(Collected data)
━━━━━━━━━━━━━━━━━━━━

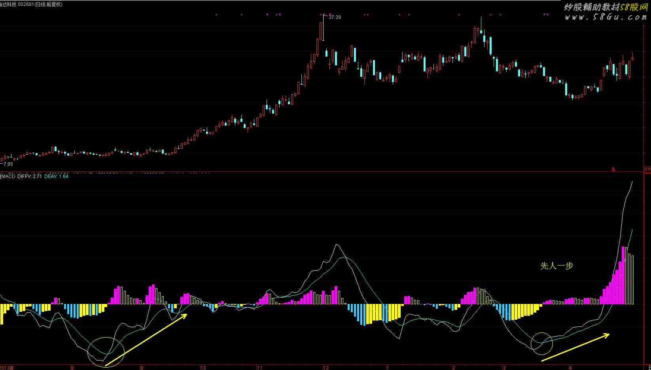Click the left circled MACD golden cross
Viewport: 651px width, 370px height.
106,350
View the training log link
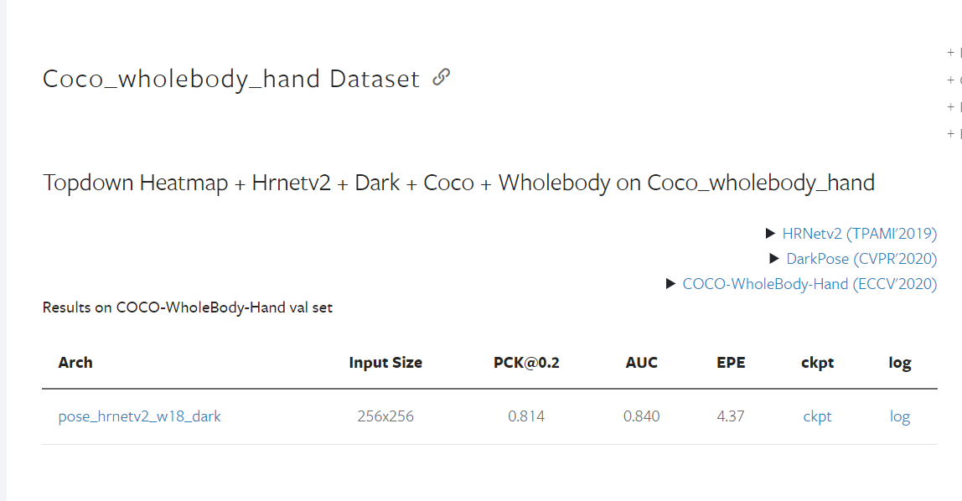 click(x=899, y=416)
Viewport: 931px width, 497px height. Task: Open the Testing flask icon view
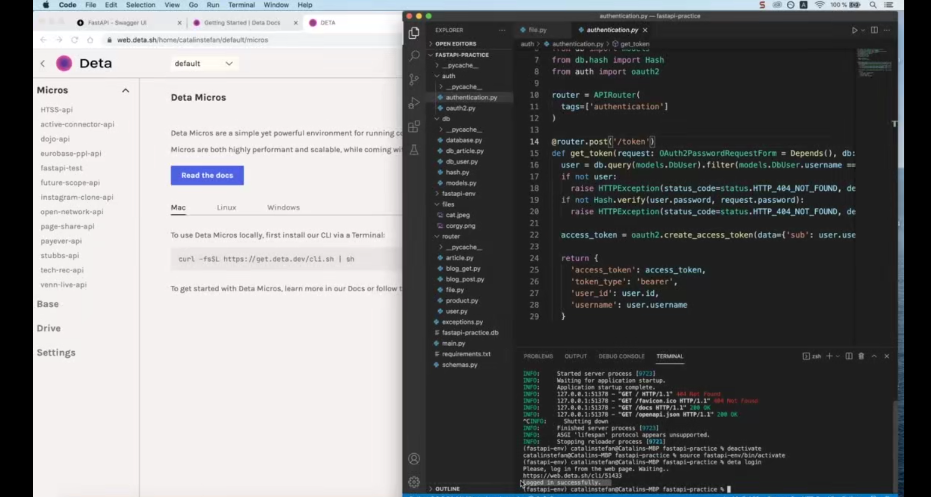(414, 150)
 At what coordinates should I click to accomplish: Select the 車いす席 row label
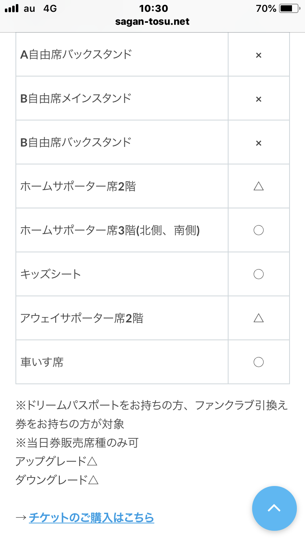[42, 362]
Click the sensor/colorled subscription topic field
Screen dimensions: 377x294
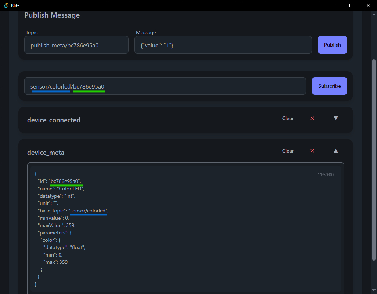(x=165, y=86)
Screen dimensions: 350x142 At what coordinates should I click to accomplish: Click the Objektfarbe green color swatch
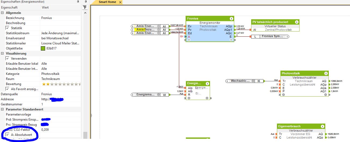[x=43, y=48]
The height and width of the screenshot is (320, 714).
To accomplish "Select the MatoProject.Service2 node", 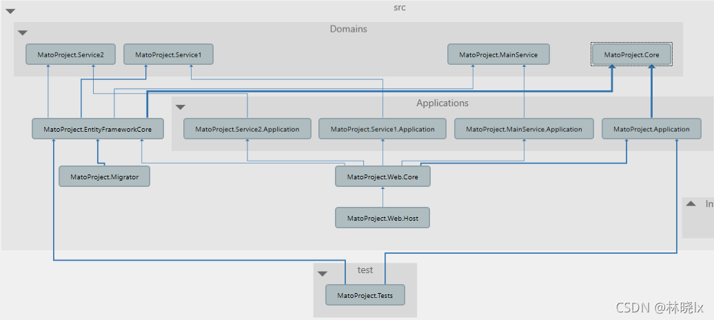I will coord(70,54).
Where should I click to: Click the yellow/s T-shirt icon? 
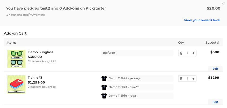(104, 78)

━━━━━━━━━━━━━━━━━━━━

- [WHAT THIS TASK INVOLVES]: From the line containing "Where should I" down to the last line of the entries above, set down every line exactly. Omit all pictures.

- [EXERCISE RESULT]:
Where should I click to: Click the yellow/s T-shirt icon? 
(104, 78)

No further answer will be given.